Тишина после падения срубленного дерева — она как темная завеса, которую тут же разрывают тревожные возгласы людей, секущие порывы ветра да испуганные крики птиц и животных. А тишина, что заполнила мир после смерти моей матери, — чиста и светла была она, словно прозрачный хрусталик глаза, и такой же светлой остается, не истаивая, и поныне.
Вот она — всегда со мной, рядом со всеми прочими звуками мира. Она не вбирает их в себя, и они не смешиваются с нею.
3
Фликт ди маме федерн,
Федерн ун пух,
Зайделен — а кишеле
Фун хелн-ройтн тух.
Эту песенку я напевал куда раньше, чем понял, о ком в ней говорится. А говорится в ней о матери, которая щиплет перья, чтобы сделать сыночку Зейделе перинку из пуха и розового полотна.
Эту песенку, я думаю, напевали многие матери, и каждая вставляла в нее имя своего ребенка. «Зейделе» — это как раз мое имя. Нет, не прозвище, а настоящее имя. «Зейде», то есть на идише «дедушка», «старичок», — так назвала меня мать при рождении.
Многие годы я носился с идеей сменить себе имя, но так и не сделал этого. Поначалу мне недоставало решимости, потом — сил, а под конец мы оба отчаялись — я и мое имя — и примирились друг с другом.
Мне было несколько месяцев, когда мать шила мне перинку, напевая эту песенку, но мне кажется, что я хорошо помню те вечера. Холодными были вечера и ночи в коровнике Моше Рабиновича, и мать еще летом договорилась с нашим соседом — Элиэзером Папишем, который разводил гусей, и в обмен на пух, который он ей дал для моей перинки, сшила перины ему и всем его домашним.

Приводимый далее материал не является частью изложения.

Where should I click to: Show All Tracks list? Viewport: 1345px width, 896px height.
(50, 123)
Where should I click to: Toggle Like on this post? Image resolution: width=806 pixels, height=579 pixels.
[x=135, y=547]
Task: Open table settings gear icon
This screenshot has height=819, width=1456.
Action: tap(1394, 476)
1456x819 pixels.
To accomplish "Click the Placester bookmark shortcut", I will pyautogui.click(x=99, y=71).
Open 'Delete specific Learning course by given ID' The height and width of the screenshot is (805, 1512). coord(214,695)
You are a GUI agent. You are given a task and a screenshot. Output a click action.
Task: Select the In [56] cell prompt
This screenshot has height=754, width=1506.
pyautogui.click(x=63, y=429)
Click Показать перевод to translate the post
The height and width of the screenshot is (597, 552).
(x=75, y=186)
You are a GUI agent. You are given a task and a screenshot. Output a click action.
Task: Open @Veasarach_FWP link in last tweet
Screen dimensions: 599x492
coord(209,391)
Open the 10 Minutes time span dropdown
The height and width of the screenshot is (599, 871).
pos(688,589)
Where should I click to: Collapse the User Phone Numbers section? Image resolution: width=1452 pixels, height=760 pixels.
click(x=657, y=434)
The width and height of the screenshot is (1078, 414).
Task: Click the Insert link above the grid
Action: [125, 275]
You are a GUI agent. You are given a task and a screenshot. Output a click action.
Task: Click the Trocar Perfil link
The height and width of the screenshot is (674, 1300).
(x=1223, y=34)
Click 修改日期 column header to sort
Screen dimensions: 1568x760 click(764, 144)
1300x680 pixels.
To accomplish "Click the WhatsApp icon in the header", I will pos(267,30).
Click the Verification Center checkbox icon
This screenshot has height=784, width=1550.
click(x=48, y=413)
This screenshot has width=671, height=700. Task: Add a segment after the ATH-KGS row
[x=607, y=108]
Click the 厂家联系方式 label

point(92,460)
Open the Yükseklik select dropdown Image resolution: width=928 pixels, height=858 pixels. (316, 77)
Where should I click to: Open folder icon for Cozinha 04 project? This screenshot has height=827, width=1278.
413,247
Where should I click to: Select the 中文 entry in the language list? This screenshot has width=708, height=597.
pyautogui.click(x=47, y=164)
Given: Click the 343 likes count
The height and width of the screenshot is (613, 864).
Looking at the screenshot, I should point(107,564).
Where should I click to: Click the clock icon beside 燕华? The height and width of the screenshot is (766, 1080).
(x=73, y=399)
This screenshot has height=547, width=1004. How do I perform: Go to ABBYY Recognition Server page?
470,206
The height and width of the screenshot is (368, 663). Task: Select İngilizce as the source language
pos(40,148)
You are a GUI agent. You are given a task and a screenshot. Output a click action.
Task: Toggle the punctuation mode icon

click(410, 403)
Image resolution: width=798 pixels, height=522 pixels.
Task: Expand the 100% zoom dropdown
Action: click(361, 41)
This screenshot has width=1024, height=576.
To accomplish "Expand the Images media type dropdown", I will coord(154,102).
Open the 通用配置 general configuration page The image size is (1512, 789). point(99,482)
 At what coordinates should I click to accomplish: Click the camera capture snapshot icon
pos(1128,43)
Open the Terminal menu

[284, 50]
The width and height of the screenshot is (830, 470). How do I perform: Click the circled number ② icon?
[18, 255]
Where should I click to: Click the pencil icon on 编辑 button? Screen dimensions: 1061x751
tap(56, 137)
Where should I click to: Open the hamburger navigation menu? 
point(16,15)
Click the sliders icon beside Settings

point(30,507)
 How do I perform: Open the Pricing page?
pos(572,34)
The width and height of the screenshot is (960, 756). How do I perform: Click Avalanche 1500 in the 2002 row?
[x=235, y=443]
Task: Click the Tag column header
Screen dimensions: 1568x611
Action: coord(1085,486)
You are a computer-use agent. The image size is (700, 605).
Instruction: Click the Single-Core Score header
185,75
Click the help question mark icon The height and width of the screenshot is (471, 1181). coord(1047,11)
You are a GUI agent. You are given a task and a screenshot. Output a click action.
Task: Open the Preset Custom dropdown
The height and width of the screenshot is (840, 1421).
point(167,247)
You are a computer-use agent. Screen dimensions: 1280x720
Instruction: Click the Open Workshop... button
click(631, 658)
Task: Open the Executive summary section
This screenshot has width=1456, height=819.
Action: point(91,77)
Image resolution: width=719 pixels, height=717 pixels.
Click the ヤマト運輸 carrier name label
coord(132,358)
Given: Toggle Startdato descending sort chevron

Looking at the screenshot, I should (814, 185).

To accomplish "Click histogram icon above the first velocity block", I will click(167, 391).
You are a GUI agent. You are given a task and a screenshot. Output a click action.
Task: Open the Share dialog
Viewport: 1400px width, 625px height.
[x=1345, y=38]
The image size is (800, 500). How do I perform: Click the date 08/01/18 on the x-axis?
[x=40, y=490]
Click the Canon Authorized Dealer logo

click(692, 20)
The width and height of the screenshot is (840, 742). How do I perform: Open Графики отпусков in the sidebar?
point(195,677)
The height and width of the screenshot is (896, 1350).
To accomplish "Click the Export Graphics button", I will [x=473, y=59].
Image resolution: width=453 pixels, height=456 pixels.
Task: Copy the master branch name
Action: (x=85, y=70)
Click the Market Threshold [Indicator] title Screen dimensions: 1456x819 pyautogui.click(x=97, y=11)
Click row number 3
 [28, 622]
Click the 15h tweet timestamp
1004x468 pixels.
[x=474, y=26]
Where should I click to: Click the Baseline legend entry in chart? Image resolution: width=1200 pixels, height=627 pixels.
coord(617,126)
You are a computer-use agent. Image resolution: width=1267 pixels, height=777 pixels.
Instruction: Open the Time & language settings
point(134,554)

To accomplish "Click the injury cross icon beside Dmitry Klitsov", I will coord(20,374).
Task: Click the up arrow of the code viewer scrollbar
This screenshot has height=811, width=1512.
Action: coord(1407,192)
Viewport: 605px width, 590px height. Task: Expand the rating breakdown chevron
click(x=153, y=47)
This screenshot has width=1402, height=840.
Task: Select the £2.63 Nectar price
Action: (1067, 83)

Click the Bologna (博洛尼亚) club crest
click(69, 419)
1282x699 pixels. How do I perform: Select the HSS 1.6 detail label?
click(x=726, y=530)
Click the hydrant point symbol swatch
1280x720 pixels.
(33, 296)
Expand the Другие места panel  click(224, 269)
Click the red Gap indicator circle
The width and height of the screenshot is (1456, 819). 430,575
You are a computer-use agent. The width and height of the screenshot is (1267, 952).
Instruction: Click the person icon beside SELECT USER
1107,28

Этого гусиного Элиэзера Папиша, кстати, называли у нас в деревне не иначе как Деревенский Папиш, чтобы отличить от брата-богача, который торговал в Хайфе разным инструментом и строительными материалами — того прозвали Городским Папишем, и я еще, может быть, расскажу о нем потом.
Ну вот, меня, стало быть, зовут Зейде, Зейде Рабинович. А имя моей матери — Юдит, но в деревне ее называли не иначе как «Юдит нашего Рабиновича». Мамины руки приятно пахли лимонными листьями, голубая косынка всегда была повязана на ее голове. Она плохо слышала левым ухом и сердилась, когда с ней говорили слева.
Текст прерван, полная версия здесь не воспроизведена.